Souvent à l’affiche – rien qu’en France, à Marseille en 2017, Paris Bastille en 2018, puis à Toulouse en 2023, ainsi que l’année suivante à Avignon, sans oublier de nouveau Paris, cette fois au TCE, reprenant le spectacle toulousain –, Boris Godounov, l’opéra de Moussorgski ouvre la saison lyonnaise. Une nouvelle production (qui ira ensuite à La Monnaie de Bruxelles et à l’Abu Dhabi Festival) confiée au très jeune chef biélorusse Vitali Alekseenok, qui a choisi la version initiale de l’ouvrage de 1869 – « la plus révolutionnaire » –, sans l’acte polonais, la plus resserrée aussi : moins de deux heures et demie de spectacle.
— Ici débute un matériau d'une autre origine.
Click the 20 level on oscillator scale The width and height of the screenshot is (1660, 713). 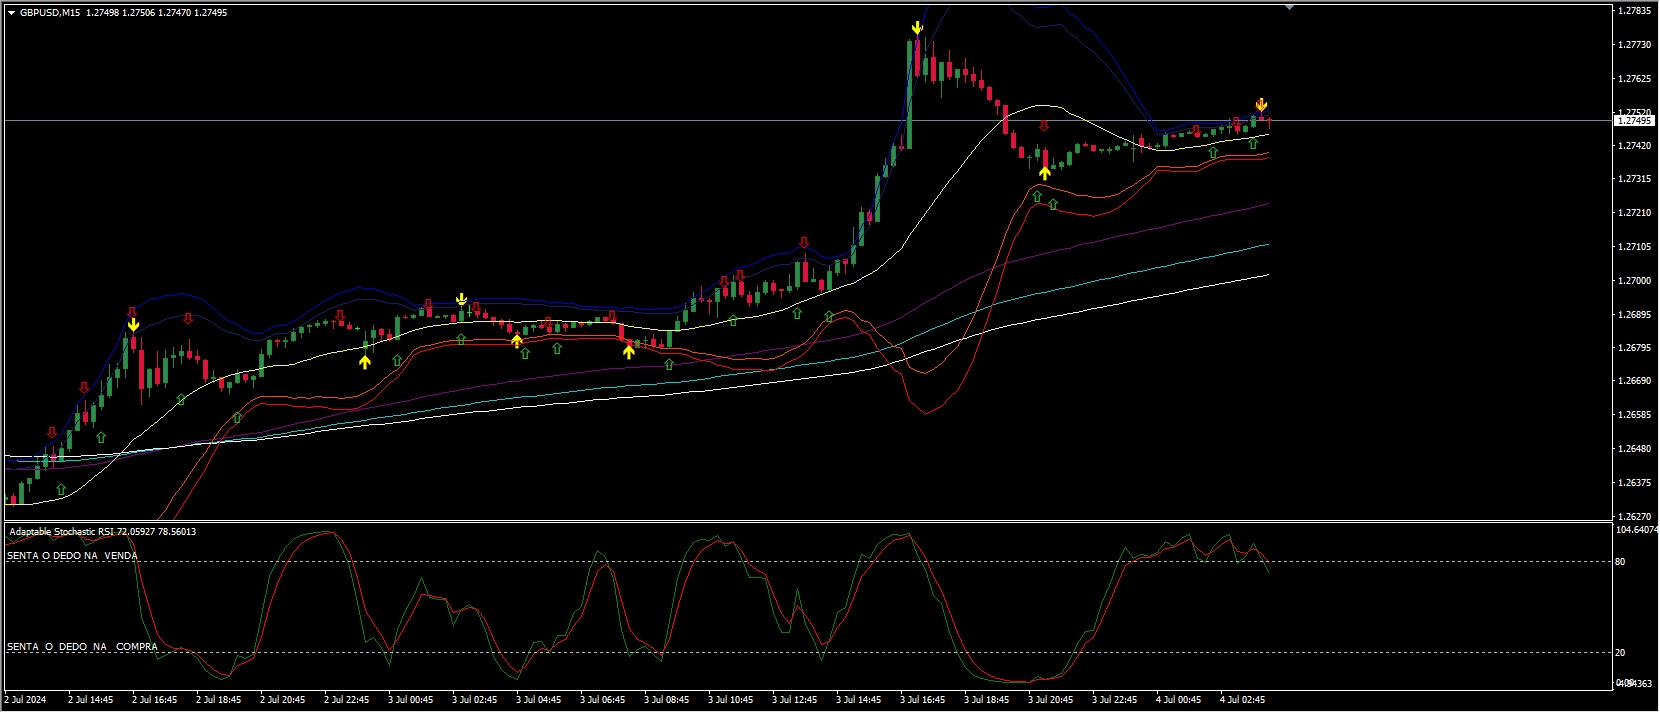coord(1621,653)
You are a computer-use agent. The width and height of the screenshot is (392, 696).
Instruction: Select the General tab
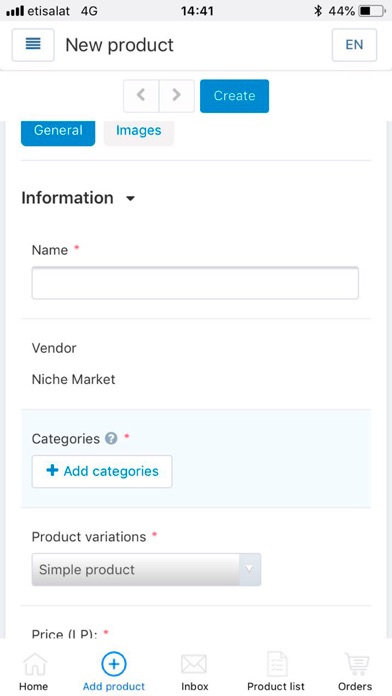click(58, 131)
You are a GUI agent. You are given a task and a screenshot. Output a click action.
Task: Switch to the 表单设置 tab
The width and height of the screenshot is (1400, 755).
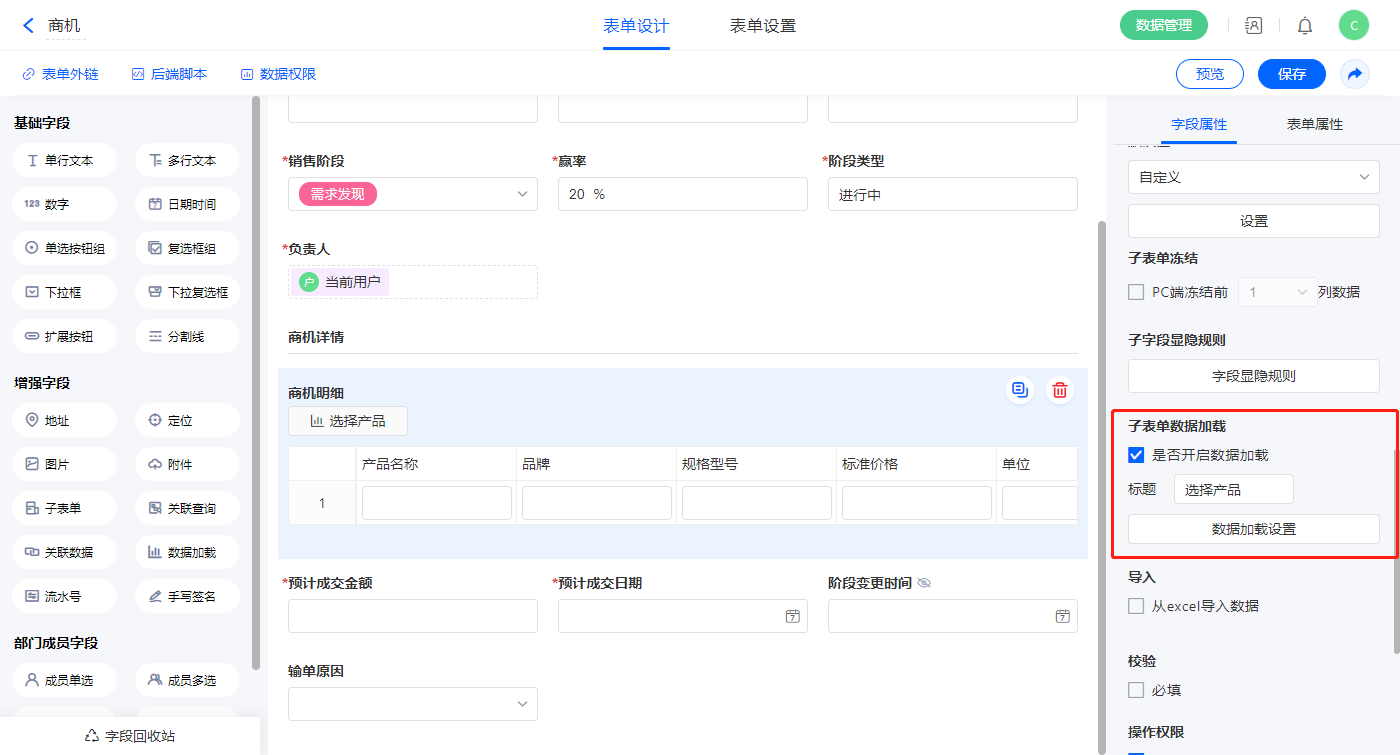point(763,26)
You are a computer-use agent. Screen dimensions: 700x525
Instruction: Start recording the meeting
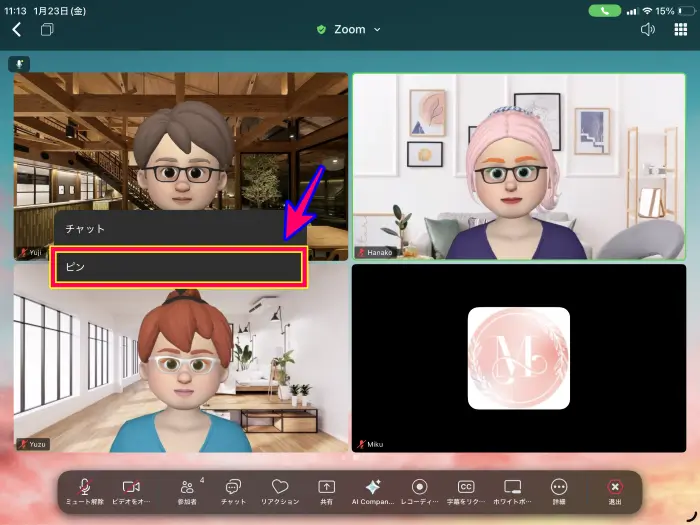coord(420,490)
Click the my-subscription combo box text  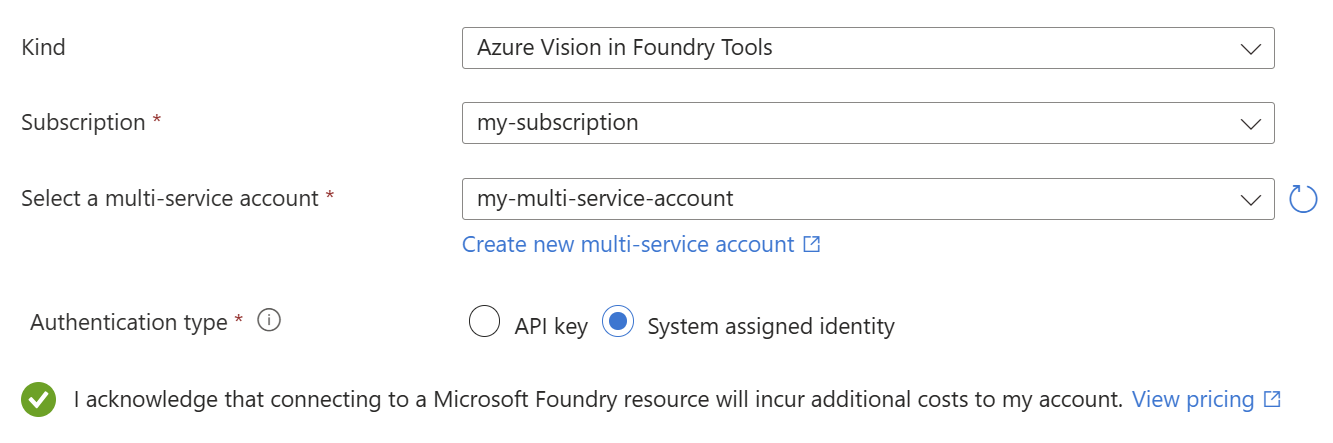tap(558, 123)
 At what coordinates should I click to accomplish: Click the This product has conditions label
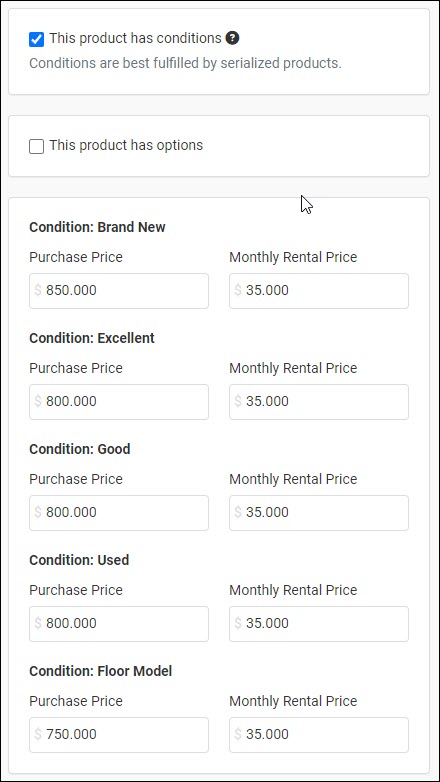135,38
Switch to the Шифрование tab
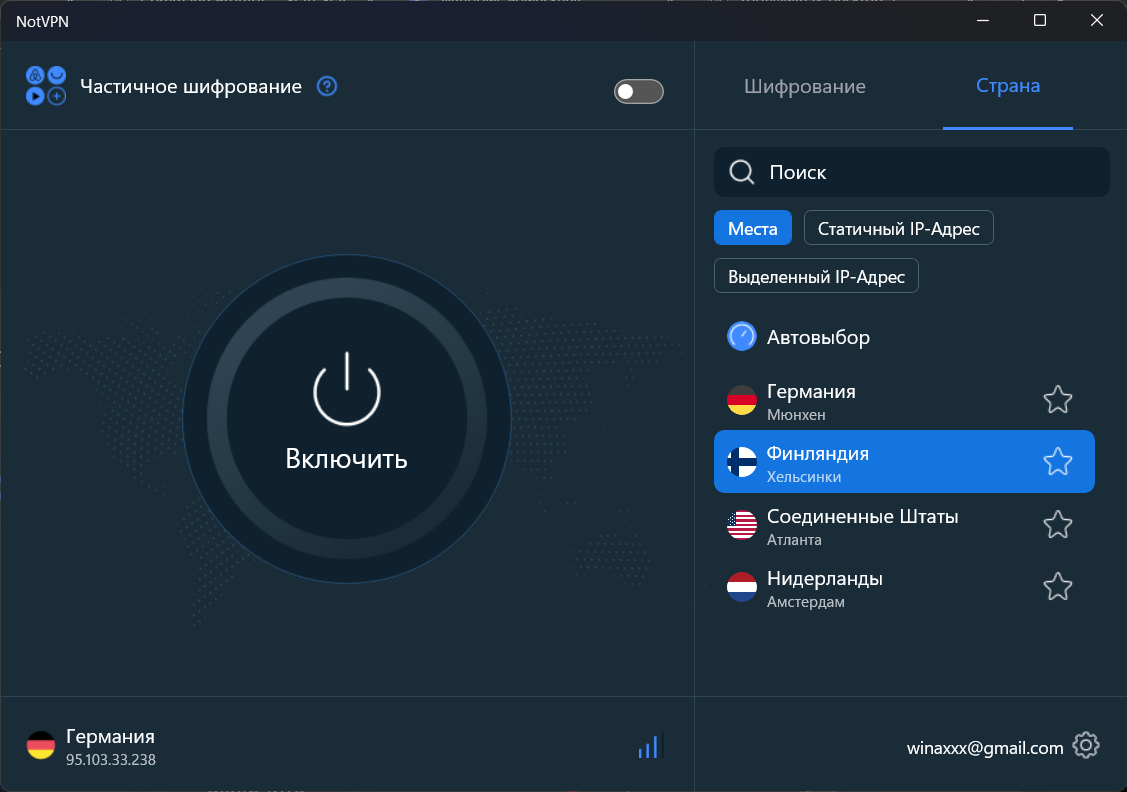Screen dimensions: 1127x792 (805, 86)
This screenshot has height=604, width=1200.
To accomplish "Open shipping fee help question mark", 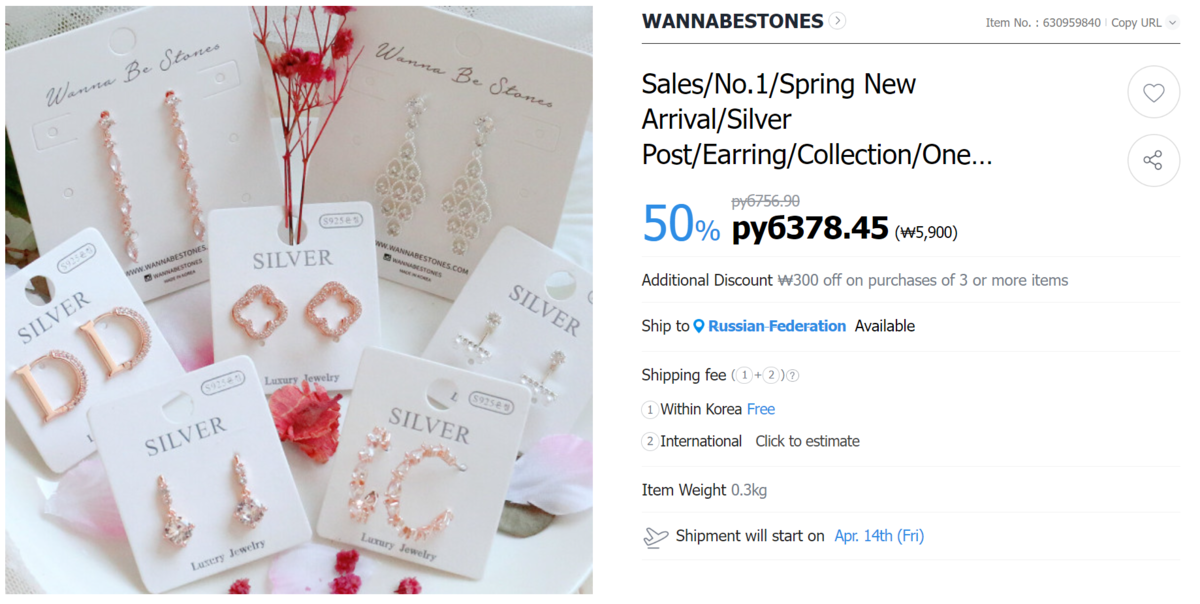I will [793, 376].
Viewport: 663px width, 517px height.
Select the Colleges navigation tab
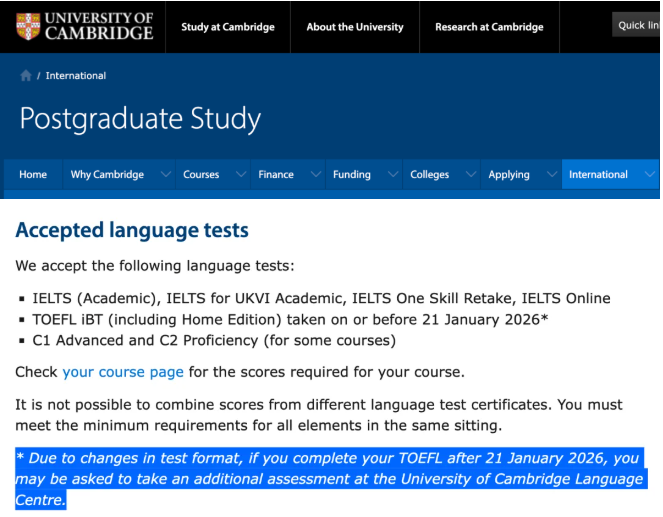(429, 174)
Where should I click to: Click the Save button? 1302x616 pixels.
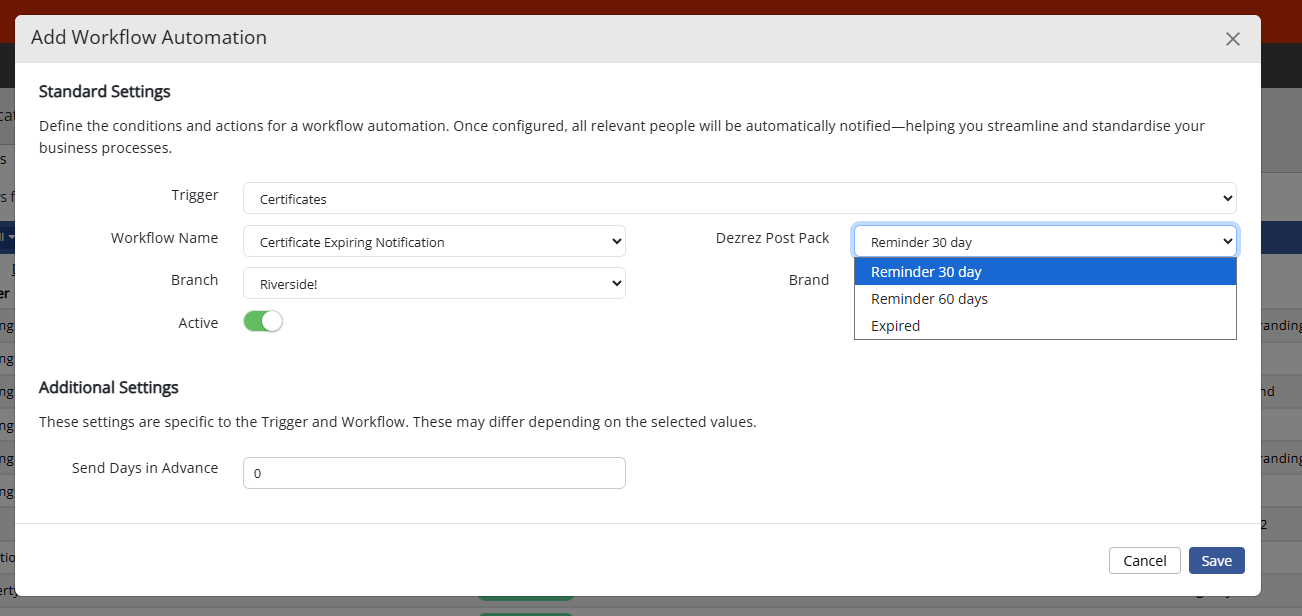click(x=1216, y=560)
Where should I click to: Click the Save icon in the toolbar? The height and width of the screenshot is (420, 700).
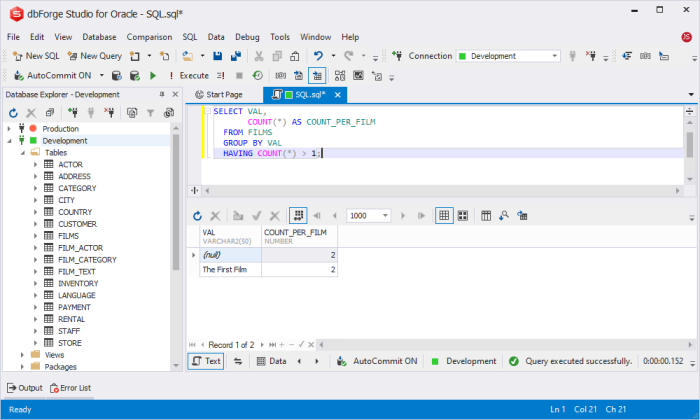point(218,56)
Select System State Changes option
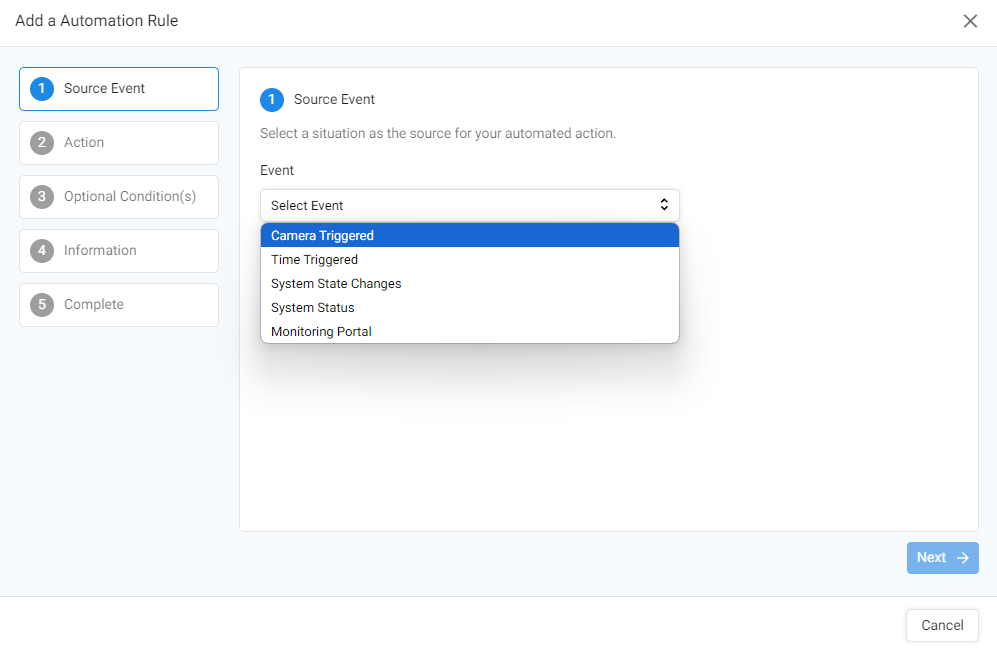Image resolution: width=997 pixels, height=652 pixels. tap(469, 284)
Le plus réussi demeure sans conteste les voix, entre le Boris idéalement halluciné, plaintif et criard de la basse russe Dmitry Ulyanov, le roublard Prince Chouïski du ténor Sergey Polyakov, le formidable Varlaam de l’Américain David Leigh, moine truculent vagabond qui éclipse presque, au 2e tableau, le Grigori de l’excellent Mihails Culpajevs. Au final de l’opéra (quatrième partie), il faut retenir l’intervention, certes modeste, de Filipp Varik, jeune ténor estonien membre depuis 2024 du Lyon Opéra Studio, qui donne une interprétation poignante, hors du temps, de la lamentation sur le sort funeste de la Russie.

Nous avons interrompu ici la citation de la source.